Após a publicação de uma carta denúncia que alertava a respeito sobre as atividades do major Ruiz a frente da do 7º Batalhão de Polícia Militar, localizado em Tarauacá, que tratava sobre possíveis atos de corrupção e abuso de autoridade por parte do major, ele resolveu entrar em contato com a redação da ContilNet e pedir seu direito de resposta.
O major então enviou seu direito de resposta contrapondo pontos levantados pela carta denúncia, e esclarecendo sua versão do fatos. Abaixo o direito de resposta na íntegra:

Direito de resposta enviado pelo major à redação
O comandante também enviou à redação uma nota de repúdio, que de acordo com ele foi produzida e assinada de livre e espontânea vontade por membros da corporação, qual afirma que “este não é o sentimento dos policiais que fazem parte do 7º BPM”. O texto traz afirmações em defesa da índole do major e do respeito que este tem com seus comandados, e reforça que as denúncias não afetarão o desempenho do Batalhão.

Carta de repúdio enviada à ContilNet /Foto: Reprodução
Entenda o caso:
Carta denúncia acusa major de Tarauacá de corrupção e abuso de autoridade
No entanto
Apesar da nota emitida pelo major Ruiz, comandante do 7° Batalhão da Polícia Militar do Acre, sediado na cidade de Tarauacá, as denúncias protegidas pelo sigilo da fonte dão conta de que os atos contrários ao Código Militar continuam a ocorrer naquela cidade.
A testemunha repassou um vídeo à reportagem da ContilNet e afirmou que se trata de um ‘gato’ saindo do prédio da PM em direção à casa do comandante.
https://youtu.be/zotMngqLGZU
Segundo os denunciantes, o major Ruiz teria redigido uma carta de repúdio e esteria obrigando os praças a assinarem, sob ameaça. “Os militares, com medo da perseguição, estão assinando. Estamos acionando a nossa associação, a AME, para esta se manifestar sobre o tema”, comentou o informante.
Os denunciantes revelaram: “(…) os guerreiros assinaram sob ameaça, ele dizia que quem não assinasse era suspeito e ia ser investigado […] Mas o militares aqui tão vibrando com a matéria da ContilNet […] Ele mandou os fiéis escudeiros dele ir de casa em casa colhendo assinaturas […] Como ninguém é besta para ser suspeito e sofrer perseguição, assinavam”.
Comandante faz advertências veladas
No grupo de WhatsApp dos PMs de Tarauacá, o major Ruiz publicou uma nota de repúdio e reafirmou o compromisso com a corporação, dizendo ter sido vítima de golpe, tratando a atitude como traição caluniosa. A palavra “TRAIÇÃO” foi destacada em letras maiúsculas e citada três vezes no texto.
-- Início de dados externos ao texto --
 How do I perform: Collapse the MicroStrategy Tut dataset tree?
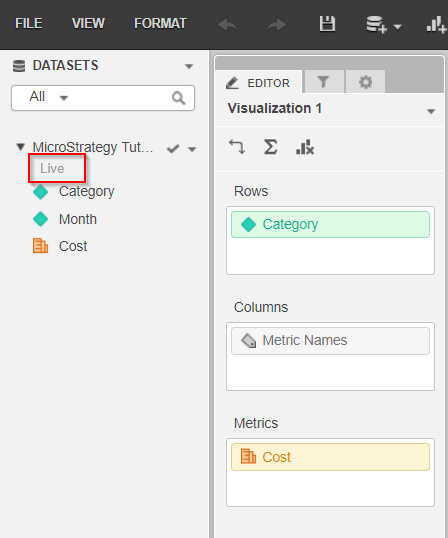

De forma velada e eufemística, o comandante disse “rogar a Deus pela misericórdia de quem fez a traição”. Na mesma linha afirmou: “E peço a Deus que nos proteja, pois caso estejamos em um confronto com um bandido e essa pessoa esteja na linha de frente [que] ele não venha a vitimar mais um irmão de farda”.
O major Ruiz disse que está fazendo esforço para levar o que há de melhor para o batalhão, afirmando ainda serem imensas as dificuldades. “Não vou mudar em nada o trato com os senhores, pois sei que esse ato de traição não atinge só ao ‘Cmdo’, mas também aqueles que querem ver o bem do nosso batalhão”.